Intervention en défense des retraites
au 9e congrès CGT de l’Union Fédérale Retraités de la Santé et de l’Action Sociale

 

Le ministre des affaires sociales Darcos déclare : « il faudra sans doute toucher au curseur de l’âge légal » (RTL, 31 janvier 2010). Le 1er ministre déclare : « l’allongement la durée des cotisations n’a pas un effet suffisant sur les comportements, la question sera donc posée » (Le Figaro, 2 février 2010) puis : « aucune question n’est tabou. Celle du calcul la pension sur les 6 derniers mois de salaire dans la fonction publique se pose évidemment » (Le Figaro, 1er février 2010).

Que le gouvernement veuille en finir avec le système par répartition ne nous étonne guère.

Pourtant, la direction confédérale de la CGT signe avec la CFDT qui s’est clairement prononcée pour la remise en cause de la règle des 6 derniers mois pur les fonctionnaires. La déclaration CGT-CFDT-UNSA-Solidaires du 17 février qui appelle aux grèves et aux manifestations le 23 mars ne défend pas les 6 mois :

Agir pour que le débat sur les retraites prenne en compte l’ensemble des questions tant au niveau du privé que du public, notamment le niveau des pensions, l’emploi, le financement, la pénibilité, le code des pensions et la réduction des inégalités

Que le débat prenne en compte la réduction des inégalités ? Comment «discuter de la réduction des inégalités avec un tel gouvernement ?

Que le prétendu débat prenne en compte la pénibilité ? C’est exactement ce qui a été invoqué lors des attaques précédentes contre les retraites et ce qu’a proposé Darcos pour camoufler les attaques en préparation.

Que le débat prenne en compte le code des pensions ? Mais qui y-a-t-il à débattre sur le code des pensions ? Les travailleurs de la fonction publique veulent son maintien et considèrent qu’il n’y a rien à débattre.

Comme Chérèque s’est prononcé « pour un rapprochement public-privé », faut-il accepter au nom de la réduction des inégalités que soient remis en cause le code des pensions, la CNRACL et les régimes spéciaux fondés sur le statut général des fonctionnaires et les statuts des personnels du service public ?

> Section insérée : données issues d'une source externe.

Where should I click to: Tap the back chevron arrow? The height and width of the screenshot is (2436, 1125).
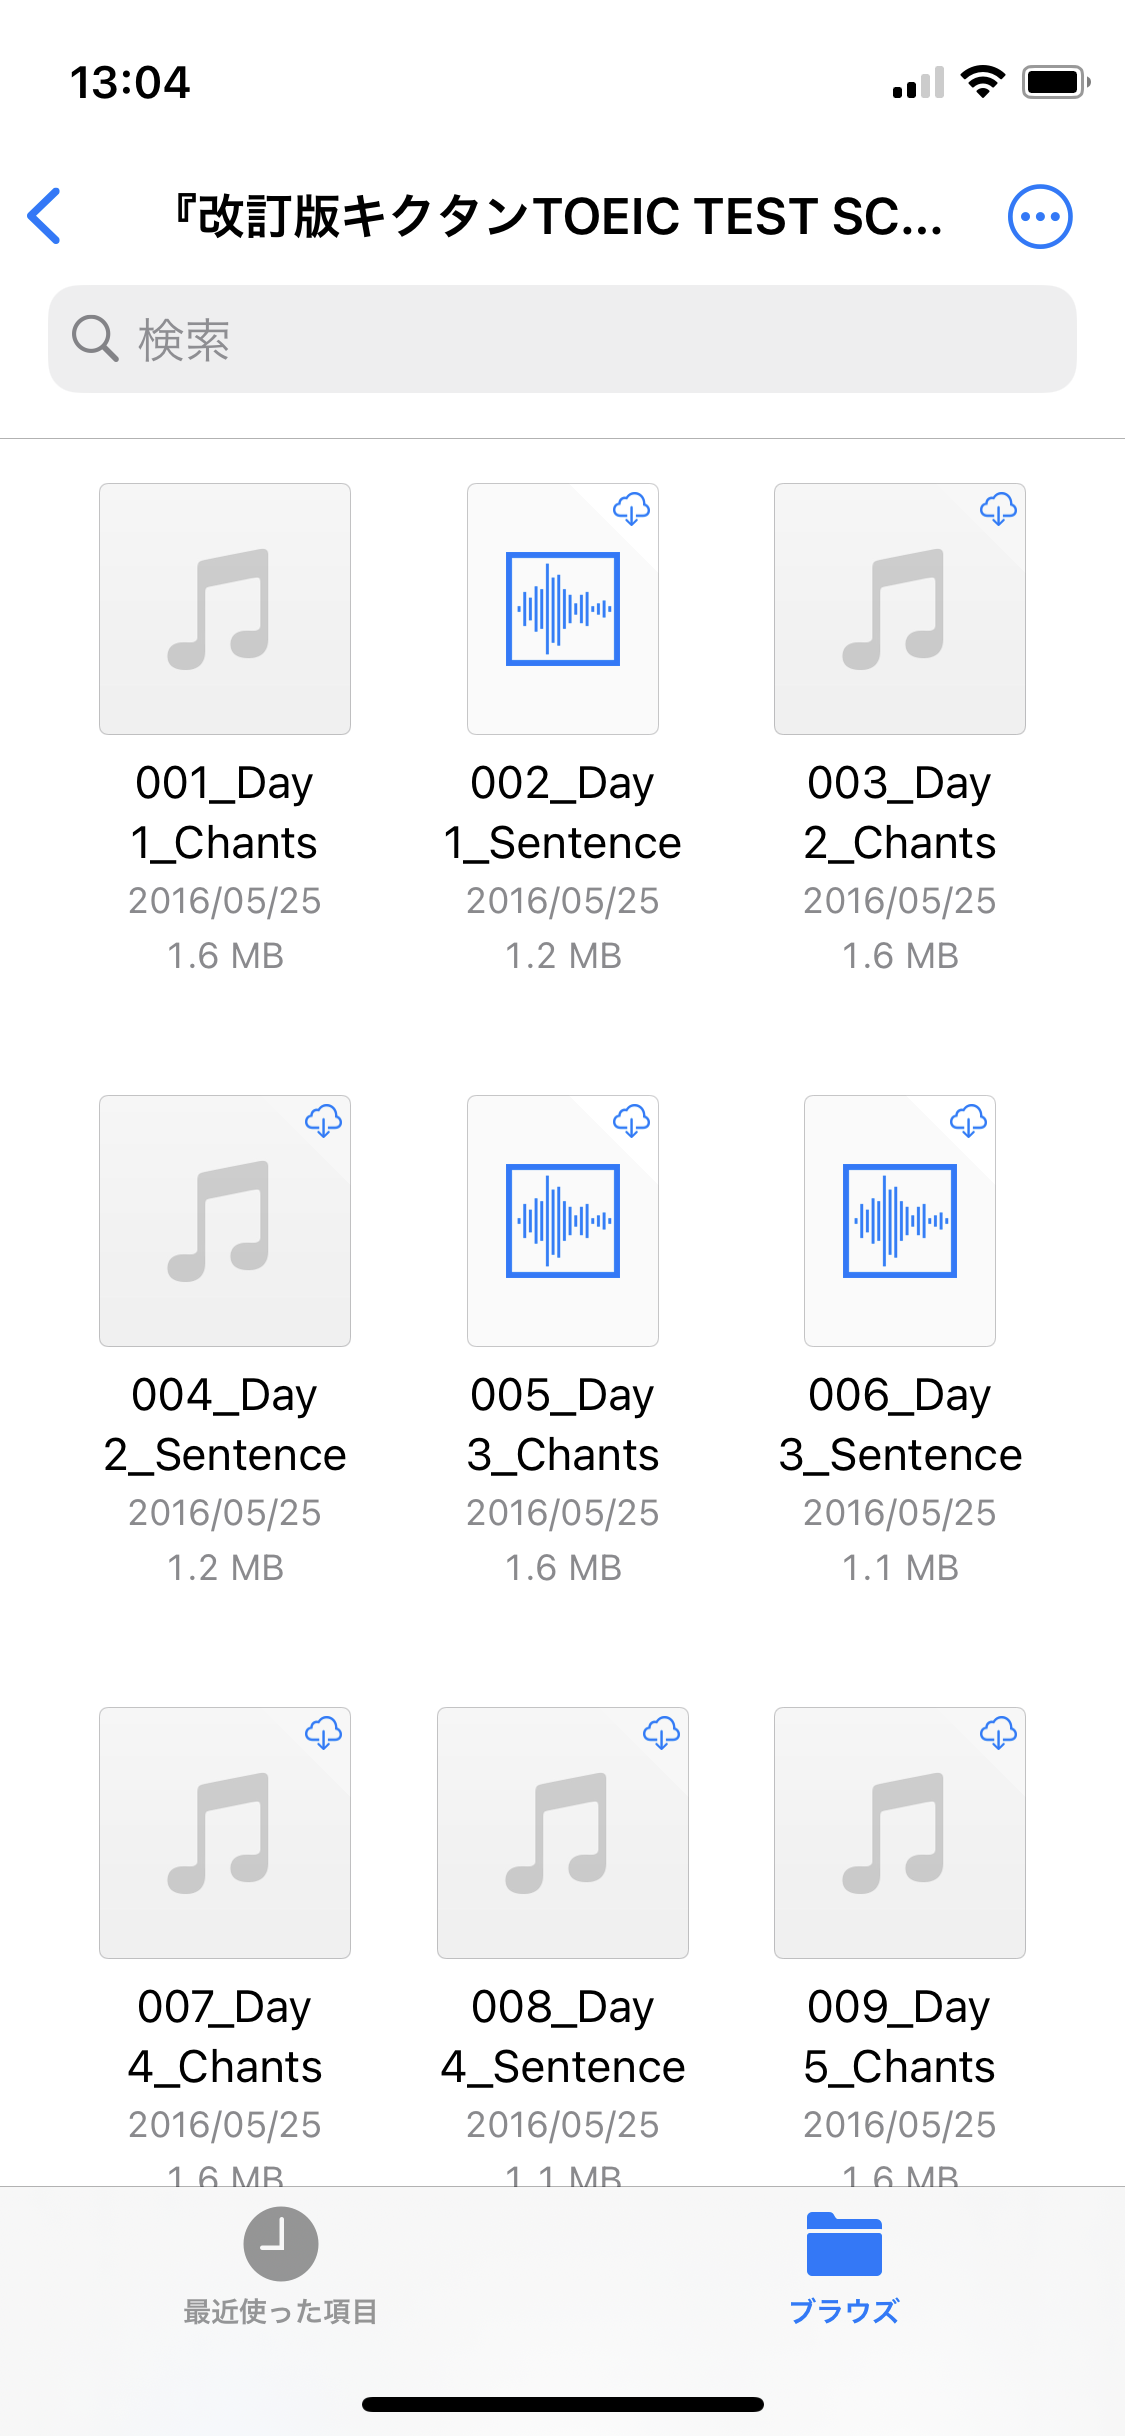[45, 216]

La centrale veut « réfléchir aux conditions d'unification » des régimes de retraite du privé et des fonctionnaires. Elle ouvre la porte à une remise en cause du mode de calcul de la retraite des agents, basé sur les six derniers mois de salaires. (Les Echos, 20 janvier 2010)

Le journaliste poursuit : « voilà qui va plaire au gouvernement mais faire bondir les autres centrales syndicales ».

Pour conclure : le danger est grand, le gouvernement veut aggraver la situation des salariés et des retraités en matière de retraite. L’unité doit se faire sur les revendications, pas pour discuter des attaques du gouvernement.

La CGT doit dire au gouvernement : Bas les pattes devant les retraites et décider que si le gouvernement persiste il faut appeler à la grève générale jusqu’au retrait du plan.